Promedia la tarde, desciendo al lago traslucido que duerme en el ojo del volcán para comer y renovar bríos para el regreso. La combinación de los grises pétreos y la claridad esmeralda del agua me hacen estremecer, pero no puedo detenerme porque le queda poca luz a esta jornada y estoy a muchos kilómetros de la civilización. Empiezo a bajar. El vértigo me hace temblar. Mi corazón se contrae exaltado y temeroso. Intento que mis pisadas sean lentas y firmes pero el declive es muy abrupto. Mantener el equilibrio es francamente una proeza. Siento que resbalo. Trato de sujetarme de las piedras pero no lo consigo. Mi cuerpo comienza a caer. Desesperada, busco frenar pero es inútil. Voy rodando por el talud, sin lograr evitar los golpes bruscos. De repente una roca me detiene. Estoy aturdida y herida. Quedo exánime, conciente de que estoy en una situación complicada. Un dolor agudo me inmoviliza.

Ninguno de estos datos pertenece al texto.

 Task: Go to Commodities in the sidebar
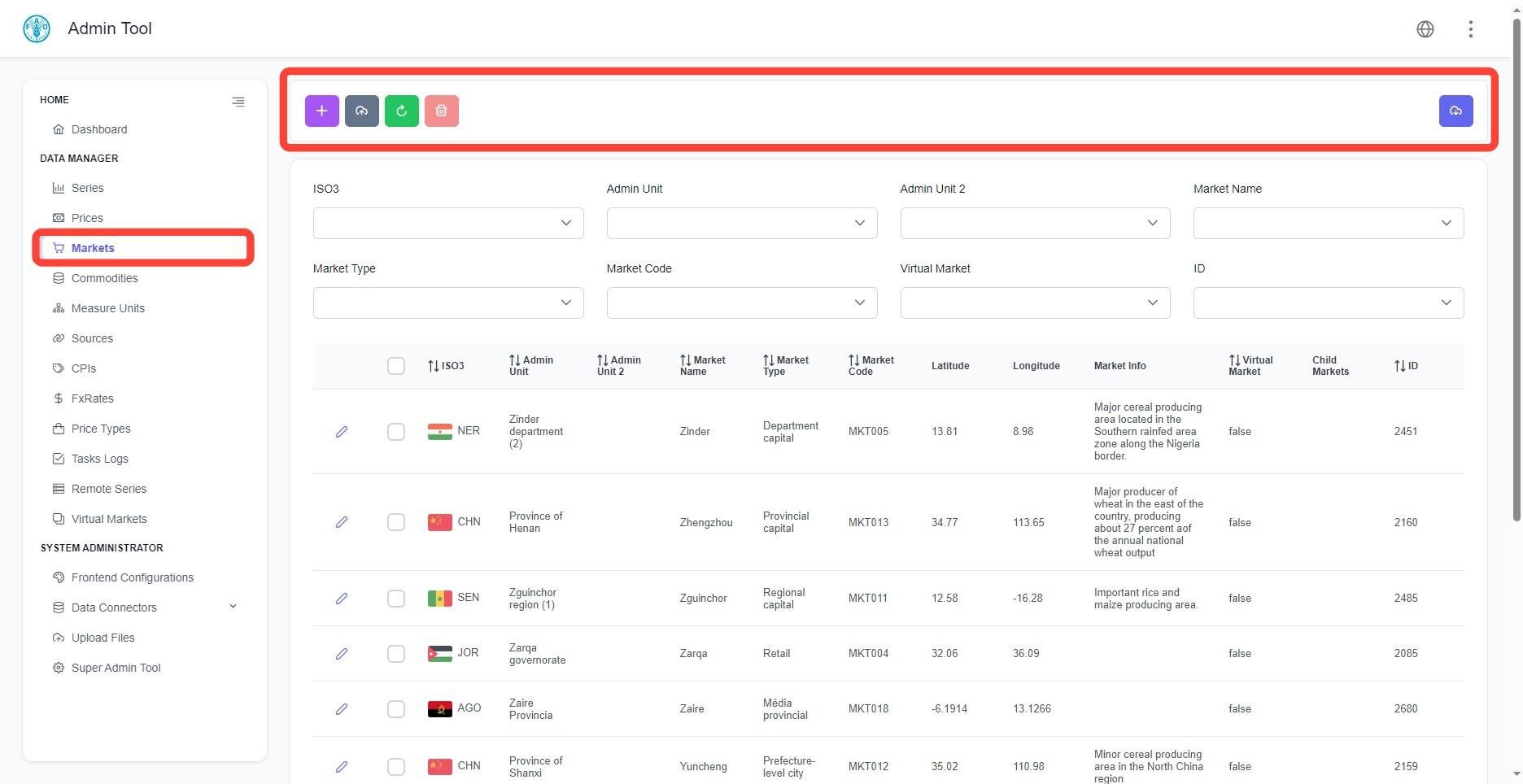pos(104,278)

Me apoyo con cuidado hasta conseguir sentarme. Sensaciones punzantes agobian mis piernas y tengo una laceración profunda en el brazo que no cesa de sangrar. La mochila continúa sujeta a mi espalda. Desprendo las tiras y busco en ella el pequeño botiquín para limpiar la lesión y un frasco de bálsamo natural. Atardece… y tengo ganas de llorar. Procuro estar calmada pero el ruido de una ramita que se quiebra, apenas perceptible, llama mi atención. Entonces lo veo, enorme y amenazador. Un puma tiene la vista fija en mí. Contengo la respiración. Pensamientos aterradores ronronean en mi cabeza magullada. El animal se acomoda al costado de un espino sin dejar de acecharme. El pavor de la muerte me zumba en los oídos. La oscuridad comienza a apropiarse del espacio y los contornos se van esfumando.

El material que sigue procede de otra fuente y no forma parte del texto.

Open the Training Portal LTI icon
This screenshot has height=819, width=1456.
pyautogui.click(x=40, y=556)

Mi mente recorre lugares y personas, ciudades que se tragan a la gente con la prisa y la turbación cotidianas donde todo se olvida, incluso lo que de verdad se quiere. Infinitas estrellas acompañan mi destino. Distingo el fulgor de unos ojos de gato llenos de voraz deseo. Hace frío y el cansancio abraza mis débiles huesos. Mojo mi piel con aceite de hierbas y flores para que mi alma se encienda como una lámpara y el perfume de mi amor llegue lejos… toque el cielo y tal vez tu corazón…cierro los ojos y me pongo a rezar. Voy desapareciendo en una nebulosa como las gotas de rocío que se pierden entre las hojas. Todo es penumbra y silencio. Un presagio o quizás un gruñido me sobresalta. Mis pupilas se dilatan de pánico. Tengo la cara magnifica y feroz del puma frente a mi, catando mi miedo… Y se relame.